The other day I was on the telephone with one of my daughters. We talked for a few minutes when suddenly she said, “Well Dad, I guess I had better go.”
I responded by saying, “Already? What is your hurry?”
She then said, “Dad-I can tell you are distracted.”
Uh-oh.
I could not argue. I was distracted. Charlotte and I had just arrived home after a trip to Arkansas. I was distracted the moment we walked into the house. I apologized and said that I would love to talk with her. She said, “Let’s talk some other time.”
I suspect many of us have experienced such conversations. However, sometimes the failure to be fully present with others is more than a momentary occurrence. Some people are just not emotionally present regardless of the circumstances. This is just the way they function. In other words, they live each day not really present in the moment they have right now.
What do we lose when we are not fully present?
1. We lose the opportunity to engage fully in the life we have right now. Far too often we are waiting for “real life” to finally happen. Consequently, we don’t give our full attention to our marriages, our children, our friends, or to our church. We stand by passively waiting for life to come to us.
2. We lose the opportunity to drink deeply of the life of Jesus. After all, in Christ, we really do have the capacity to experience a full life regardless of the circumstances. Yet, for many that capacity is never realized and experienced.
3. We lose the opportunity to fully connect with others. It may be tempting to hold back from relationships when you don’t believe you are really experiencing life. I have know people who moved into a city for a job or to do graduate work at a university. Some of these people neglected to connect with a congregation or with others because they thought they would be moving in a few years anyway. Yet, what rich life experiences they missed while waiting for “someday.”

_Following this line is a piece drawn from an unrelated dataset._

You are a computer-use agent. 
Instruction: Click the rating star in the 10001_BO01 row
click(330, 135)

Life is not the past, when things seemed so much better than now.
Life is not the future, what I am waiting for when everything finally comes together.
Life is what you have right now!
By the grace of God, we have all we need through Jesus to be fully present each day.

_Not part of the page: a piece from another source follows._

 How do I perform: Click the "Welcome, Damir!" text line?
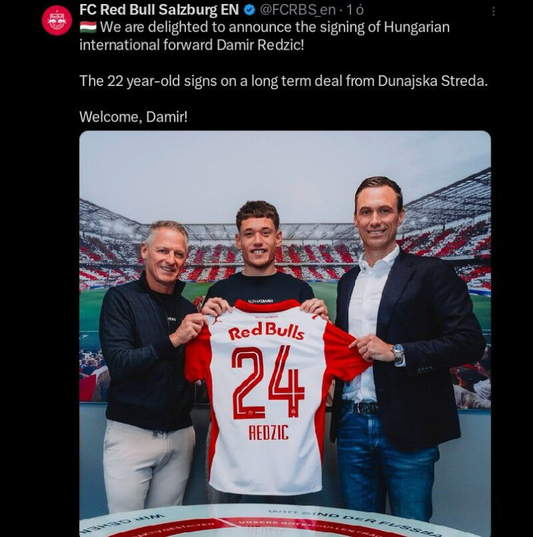coord(134,117)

Jim, thank you so much for this very timely message. I am guilty as charged. There are times when I am on the phone trying to talk to my brother. I find myself dividing time between Joe and what ever is on the TV. I miss a good bit of what he is saying to me. And now that I am home bound (I can no longer drive) I find myself either mired down in the past or worrying about my future. This affects the way I relate to others. God bless you in your work.

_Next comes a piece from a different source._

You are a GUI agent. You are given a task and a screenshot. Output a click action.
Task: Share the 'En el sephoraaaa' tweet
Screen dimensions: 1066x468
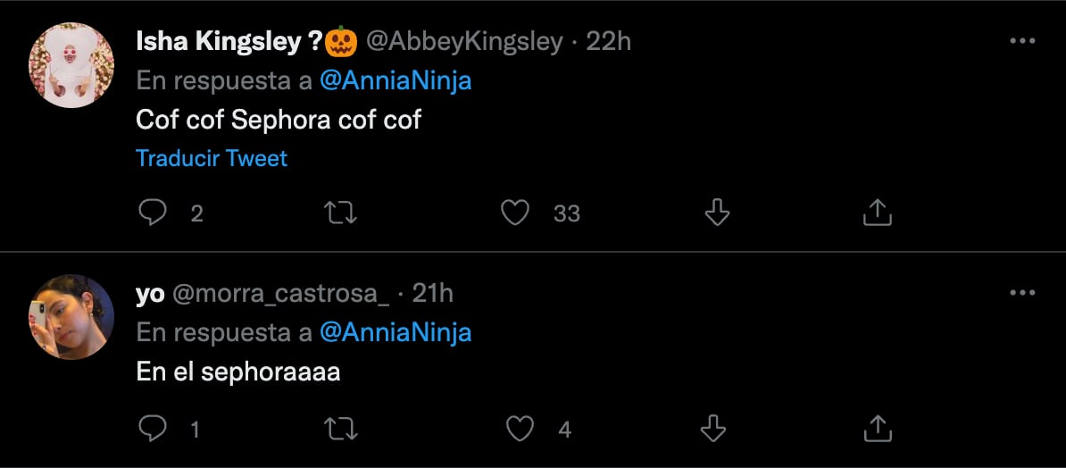[x=878, y=429]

How much of the not being fully present has to do with the refusal to listen to someone deemed to be beneath you, generally speaking? How many grandparents can tell you what their grandchildren are studying at university or grad school or do for a living? I never could get info from people like that. They just turned off the brain and immediately decided they could not understand it. That screams, “I don’t want to know” or “I don’t care.” Once the perceptions are created that people don’t want to listen to what you have to say, most people just get quiet and say nothing, even if the house or business is collapsing. The usual response is, “they know it all already.” I think the same can be said for church leadership.